Unfortunately, I can find no indication of the direction that household income (i.e. net takehome) takes in that or any other study that Jorgenson has done for retail sales tax implementations. That is key to understanding whether or not the environment is overall beneficial to the household.
If there is a net increase in the real purchasing power of the individual, as total price the consumer pays indicates, falling 3% first year and by 10% by the end of the simulation period, then the result is much more positive than the assumption that one only has their current takehome pay would indicate.
Jorgenson's statement to RobFromGA as regards his 1996 Ways & Means testimony (pre-FairTax) was:
"A more reasonable interpretation of my 1996 testimony is that workers would keep that after-tax pay; producers' prices would fall, but retail prices would be increased by the national retail sales tax. Any gains by workers and investors would be the result of increase economic efficiency. "
Indicating some gains could be expected arising out of economic growth and higher productivity indicated in the the study.

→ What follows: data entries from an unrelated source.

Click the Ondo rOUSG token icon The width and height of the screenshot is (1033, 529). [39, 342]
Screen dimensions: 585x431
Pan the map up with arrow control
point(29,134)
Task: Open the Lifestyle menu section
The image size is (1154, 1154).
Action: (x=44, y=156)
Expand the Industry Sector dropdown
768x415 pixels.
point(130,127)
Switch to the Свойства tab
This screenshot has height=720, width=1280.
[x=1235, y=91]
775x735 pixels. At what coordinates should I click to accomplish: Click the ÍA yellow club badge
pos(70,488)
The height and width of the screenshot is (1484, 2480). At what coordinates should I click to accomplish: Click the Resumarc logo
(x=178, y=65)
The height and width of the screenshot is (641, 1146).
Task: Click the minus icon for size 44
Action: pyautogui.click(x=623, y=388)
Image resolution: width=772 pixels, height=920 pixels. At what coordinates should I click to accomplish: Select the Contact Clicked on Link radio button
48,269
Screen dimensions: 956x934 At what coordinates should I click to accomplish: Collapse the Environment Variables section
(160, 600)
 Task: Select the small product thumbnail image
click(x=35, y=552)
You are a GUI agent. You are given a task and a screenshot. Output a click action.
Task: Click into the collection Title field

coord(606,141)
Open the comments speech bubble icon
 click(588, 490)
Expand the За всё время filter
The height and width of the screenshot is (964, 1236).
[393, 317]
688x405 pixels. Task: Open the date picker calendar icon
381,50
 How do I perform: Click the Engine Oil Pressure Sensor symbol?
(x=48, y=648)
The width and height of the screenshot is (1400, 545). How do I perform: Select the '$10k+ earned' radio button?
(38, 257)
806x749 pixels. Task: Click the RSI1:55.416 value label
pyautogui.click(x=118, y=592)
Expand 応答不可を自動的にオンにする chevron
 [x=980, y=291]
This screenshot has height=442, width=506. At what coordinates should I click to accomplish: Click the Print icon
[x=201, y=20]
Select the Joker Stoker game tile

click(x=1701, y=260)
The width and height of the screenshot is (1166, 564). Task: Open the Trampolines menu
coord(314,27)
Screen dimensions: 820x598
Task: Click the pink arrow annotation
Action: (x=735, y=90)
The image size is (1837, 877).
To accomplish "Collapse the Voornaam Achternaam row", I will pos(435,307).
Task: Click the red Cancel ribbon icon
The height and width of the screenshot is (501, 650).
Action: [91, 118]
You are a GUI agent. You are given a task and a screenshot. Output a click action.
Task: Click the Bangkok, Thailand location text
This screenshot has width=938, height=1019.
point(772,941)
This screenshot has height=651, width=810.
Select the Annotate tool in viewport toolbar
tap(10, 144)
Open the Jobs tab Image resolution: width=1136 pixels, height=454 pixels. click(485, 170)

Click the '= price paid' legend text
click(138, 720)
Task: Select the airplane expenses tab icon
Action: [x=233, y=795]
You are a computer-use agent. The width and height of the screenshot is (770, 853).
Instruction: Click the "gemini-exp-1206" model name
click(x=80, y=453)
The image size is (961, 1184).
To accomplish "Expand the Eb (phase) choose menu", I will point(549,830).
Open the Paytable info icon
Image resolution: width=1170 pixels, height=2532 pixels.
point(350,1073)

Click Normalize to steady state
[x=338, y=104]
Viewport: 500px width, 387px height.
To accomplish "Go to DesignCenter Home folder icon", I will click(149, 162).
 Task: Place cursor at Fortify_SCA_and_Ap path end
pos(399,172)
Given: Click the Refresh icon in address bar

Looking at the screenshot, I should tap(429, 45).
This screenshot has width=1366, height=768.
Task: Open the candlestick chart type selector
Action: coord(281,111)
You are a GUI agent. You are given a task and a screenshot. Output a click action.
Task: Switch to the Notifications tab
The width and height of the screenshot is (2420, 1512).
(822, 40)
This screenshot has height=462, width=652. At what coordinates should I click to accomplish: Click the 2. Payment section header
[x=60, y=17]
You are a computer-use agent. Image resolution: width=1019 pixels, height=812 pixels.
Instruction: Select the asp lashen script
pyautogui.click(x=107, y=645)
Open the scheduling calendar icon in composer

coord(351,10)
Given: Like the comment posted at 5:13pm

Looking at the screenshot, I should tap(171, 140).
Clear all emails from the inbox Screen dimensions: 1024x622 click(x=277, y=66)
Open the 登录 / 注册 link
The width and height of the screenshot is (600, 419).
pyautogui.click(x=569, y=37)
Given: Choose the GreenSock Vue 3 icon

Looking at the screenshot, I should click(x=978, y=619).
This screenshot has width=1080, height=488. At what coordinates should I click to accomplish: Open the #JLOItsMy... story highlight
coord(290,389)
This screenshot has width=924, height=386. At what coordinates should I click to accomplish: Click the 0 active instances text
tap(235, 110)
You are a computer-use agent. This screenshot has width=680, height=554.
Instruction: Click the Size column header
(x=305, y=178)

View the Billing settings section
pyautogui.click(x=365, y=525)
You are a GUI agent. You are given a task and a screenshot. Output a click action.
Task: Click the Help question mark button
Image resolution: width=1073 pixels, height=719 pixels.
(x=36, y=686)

Perhaps you can point me to where the parameters of the NRST used in Jorgenson's simulations are described. Curiously, I found no citation in the bibliography to any obvious source for such parameters.
The NRST in that study is a comprehensive single stage retail tax with a tax base the same as the Armey Flat Tax.
http://www.economics.harvard.edu/faculty/jorgenson/papers/baker.pdf Page 24 Simulation Results We have simulated the impact of implementing two different versions of a consumption tax at the beginning of 1996. The first is the Armey-Shelby Flat Tax. The Armey-Shelby proposal levies taxes on the difference between business receipts and the sum of business purchases and business payrolls. Labor income is taxed at the individual level. An important feature of the proposal is the system of personal exemptions at the individual level that we have described. The second proposal we have considered is the National Retail Sales Tax. The tax base is the same as in our simulations of the Flat Tax. However, the method of tax collection is different. The Arrney-Shelby Flat Tax preserves the existing structures of the corporate and individual income taxes, but alters the tax base. The National Retail Sales Tax eliminates corporate and individual income taxes; retail establishments would collect the taxes. This would require a broad definition of these establishments to include real estate developers and providers of services, such as medical, legal, and personal services. Most important, no personal exemptions are provided. |
The consumption tax base is described on page 20 as essentially PCE. The tax in both the Flat Tax case and the NRST case replaces only income taxes, SS/Medicare is left in place for both.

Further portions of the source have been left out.